====== DATA FOR PROCESSING ======

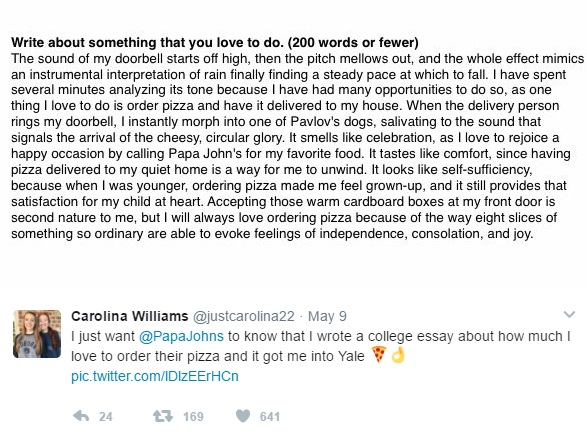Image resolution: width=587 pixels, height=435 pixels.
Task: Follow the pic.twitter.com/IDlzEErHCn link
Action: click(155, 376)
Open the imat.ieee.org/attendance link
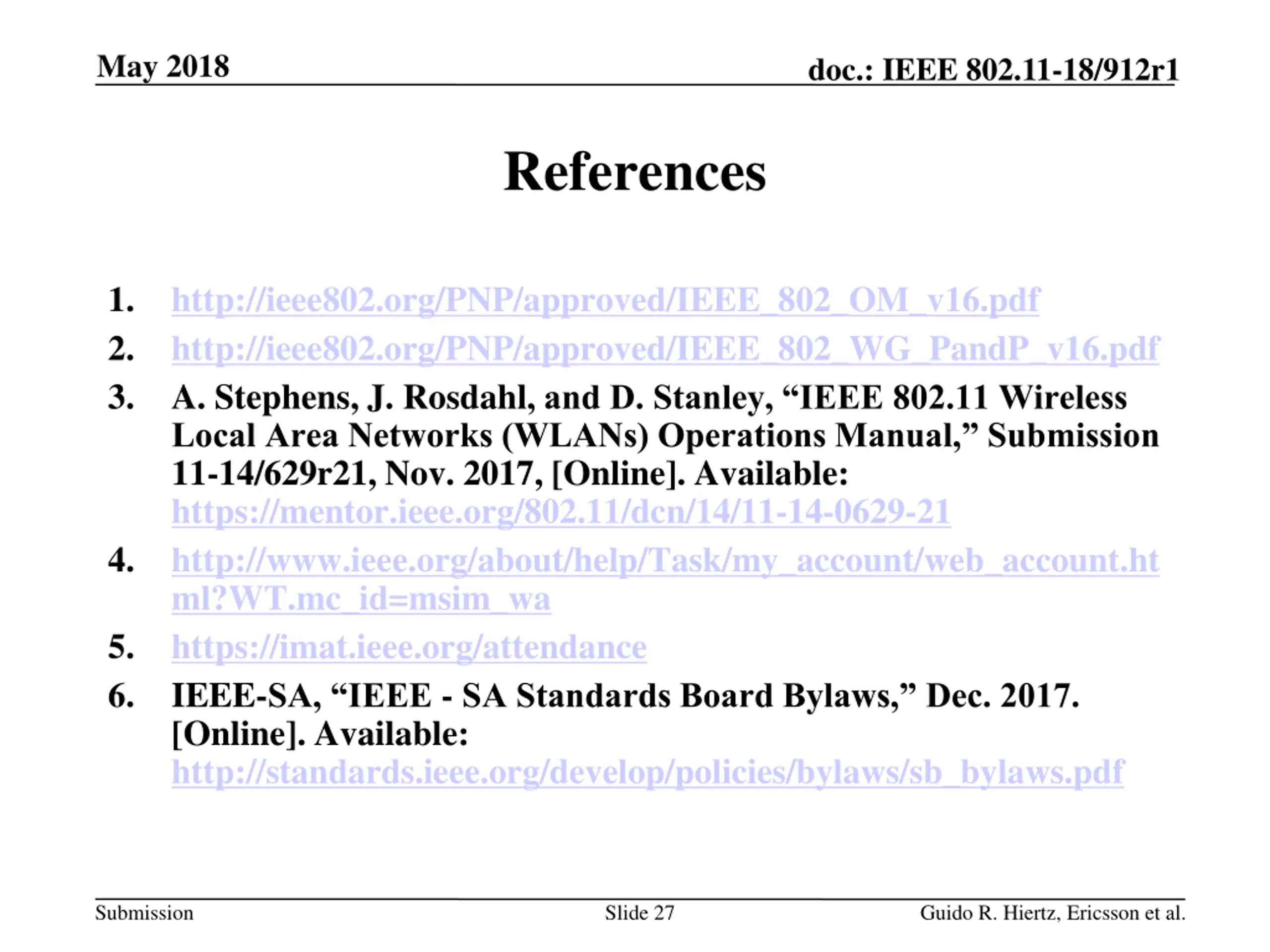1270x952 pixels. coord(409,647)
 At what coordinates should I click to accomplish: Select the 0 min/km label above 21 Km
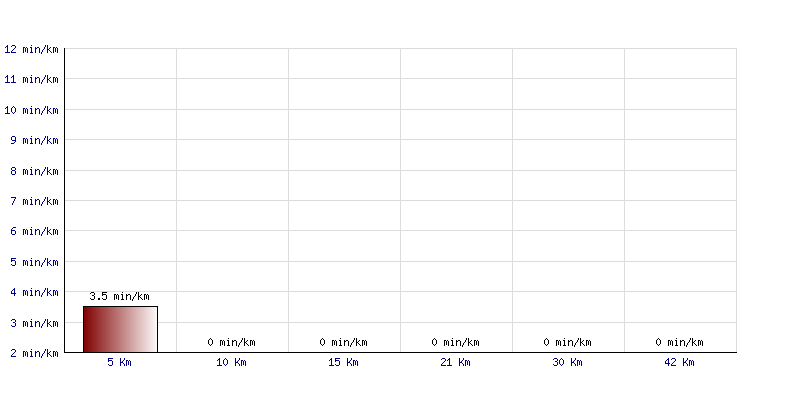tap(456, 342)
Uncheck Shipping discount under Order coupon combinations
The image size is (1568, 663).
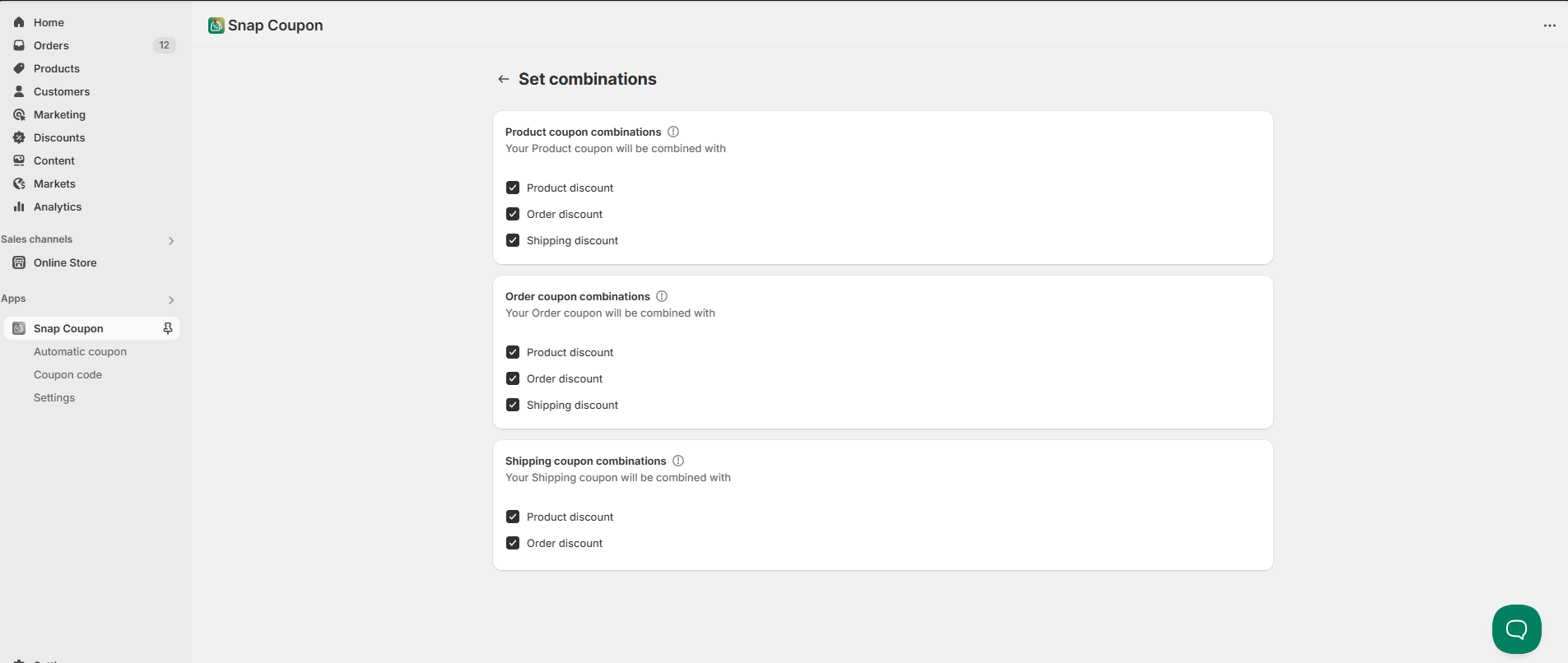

======

◆ ACTIVITY: Please return exactly, and only, the lines from the one containing "At what coordinates" through the end of the records, with both end lines kept and every picture dropped.

◆ RESULT OF THIS EXERCISE:
 At what coordinates should I click to accomplish: Select the 0 min/km label above 21 Km
tap(456, 342)
Uncheck Shipping discount under Order coupon combinations
The image size is (1568, 663).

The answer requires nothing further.